Before she can start bothering him about his real name again, he’s making origami out of the bar napkin, and she forgets about it.

* * *

 

“Charley,” came the voice, with a gentle hand on her shoulder. “Charley, wake up, I’ve got good news!”

Charley grumbles, a jab of pain shooting down her neck. She sits up stiffly from the sofa that had clearly seen better days. “What is it?” she grouses, grabbing her lumpy carry-on from where she’d been using it as a pillow.

“The weather is clear, and the Air Marshals have given us all the affirmative to restart flight schedules!”

Charley was quickly more awake. “Oh, brilliant, do you know when my flight is, then?”

“Three hours.”

Her face falls. “Oh.” She looks at her watch and curses very quietly.

His smile fades as well. “Not going to make it on time?”

“Not to make my layover flight, in Mumbai. And then I’m probably not going to get to Singapore in time.”

“I could fly you,” says the Doctor off handedly.

Charley blinks. “All the way to Mumbai, India?”“Why not? I told you I fancied somewhere warmer." 

"Doctor, it’s almost ten hours.”

“Closer to eight, eight and a half, actually, but if you don’t feel comfortable with it, I understand. That long with a non-professional pilot you just met several hours ago can be a bit daunting. But you mentioned Mumbai earlier, I thought it was a good idea, and I’ll be going either way.”

On one hand, he was right. They’d only just met a few hours ago, she’s never seen him fly or knew how safe the plane was, and it was a long time to Mumbai.

“Alright. But if you try to rape or murder me or anything, I took MMA in Uni for four years.”

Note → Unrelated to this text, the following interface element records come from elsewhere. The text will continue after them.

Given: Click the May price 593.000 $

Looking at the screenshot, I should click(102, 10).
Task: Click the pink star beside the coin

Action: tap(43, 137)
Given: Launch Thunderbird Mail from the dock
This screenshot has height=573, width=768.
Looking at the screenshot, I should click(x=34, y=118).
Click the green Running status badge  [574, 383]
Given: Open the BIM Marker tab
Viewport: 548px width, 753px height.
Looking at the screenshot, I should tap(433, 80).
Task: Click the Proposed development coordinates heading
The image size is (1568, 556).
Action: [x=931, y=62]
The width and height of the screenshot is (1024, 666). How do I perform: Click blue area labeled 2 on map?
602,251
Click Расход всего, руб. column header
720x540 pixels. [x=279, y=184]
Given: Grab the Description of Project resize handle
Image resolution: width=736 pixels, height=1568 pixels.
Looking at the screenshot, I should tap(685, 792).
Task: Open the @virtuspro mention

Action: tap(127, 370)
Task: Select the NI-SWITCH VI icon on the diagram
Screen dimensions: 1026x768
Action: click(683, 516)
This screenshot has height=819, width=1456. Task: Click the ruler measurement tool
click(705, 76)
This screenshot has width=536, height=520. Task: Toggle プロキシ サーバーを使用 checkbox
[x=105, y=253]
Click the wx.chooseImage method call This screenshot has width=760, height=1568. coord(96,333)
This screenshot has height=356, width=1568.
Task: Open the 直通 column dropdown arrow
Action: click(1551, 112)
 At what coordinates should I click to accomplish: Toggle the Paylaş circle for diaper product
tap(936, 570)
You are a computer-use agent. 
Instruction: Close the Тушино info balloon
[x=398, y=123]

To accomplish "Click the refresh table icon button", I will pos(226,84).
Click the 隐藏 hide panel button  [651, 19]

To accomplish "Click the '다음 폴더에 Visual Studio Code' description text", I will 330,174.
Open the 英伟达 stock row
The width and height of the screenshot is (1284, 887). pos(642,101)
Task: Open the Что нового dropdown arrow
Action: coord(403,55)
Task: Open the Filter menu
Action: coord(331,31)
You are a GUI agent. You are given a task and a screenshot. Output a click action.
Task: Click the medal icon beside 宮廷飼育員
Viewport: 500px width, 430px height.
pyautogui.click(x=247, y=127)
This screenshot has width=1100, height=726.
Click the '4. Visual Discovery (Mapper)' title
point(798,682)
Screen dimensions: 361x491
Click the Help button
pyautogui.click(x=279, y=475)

The Doctor looks upset at the very thought. “Of course not. You’ll be completely safe.”

* * *

 

The Doctor’s plane makes Charley doubt her decision a little. It’s a rickety thing, and looks like it had been slapped together from several different planes, one possibly from World War II. It sat haphazardly on the newly salted runway, painted a slapdash deep blue. A smear of paint doesn’t quite cover a 'st. John’s ambulance’ marker on the wing, and faded letters are painted in gold on the tail, T-A-B, or maybe an R- the rest is peeling off.“How fast is it, exactly?” Charley asks hesitantly.

In broad daylight, the Doctor looks even more bizarre. A character from a Botticelli painting dressed up as a wistful Edwardian poet, cut out of the canvas and slapped haphazardly against this rickety plane. “Fast,” he says, giving her that secret half smile. “Faster than any of those silly commercial flights."He pulls himself up into the cockpit with ease and gives her a hand up. The seats are surprisingly plush compared to the rickety outside.

The Doctor adjusts his headset and began speaking to the radio tower in French, pulling levers and pressing buttons above their heads. The plane begins rolling down the runway, and Charley secures the seatbelt and looks down at the rushing grey and white concrete that was steadily becoming blurred. The Doctor pulls back on the wheel and the bottom drops out of her stomach. 

"That’s-” Charles De Gualle airport is shrinking to the size of a shoebox.

“A little different feeling in a smaller plane than a commercial airline,” the Doctor spares her a look, crinkles forming around his eyes.

“Just a little.” And a much different experience being in the cockpit instead of just a passenger. She lets out a huge breath.

He gives her a glance, then focused back on flying. “You okay?”

“Yeah. I’m-” she laughs. “This is amazing.”

“Want some gum? For your ears,” he explains.

Her ears _were_ beginning to block. “Thanks.” She unwraps a passion fruit flavored gum strip and crumples the wrapper in her pocket. “Truth or dare?” “Truth.”“Did you build this plane yourself?”

He glances at her from the corner of his eye. “Now, what gave you that idea?" 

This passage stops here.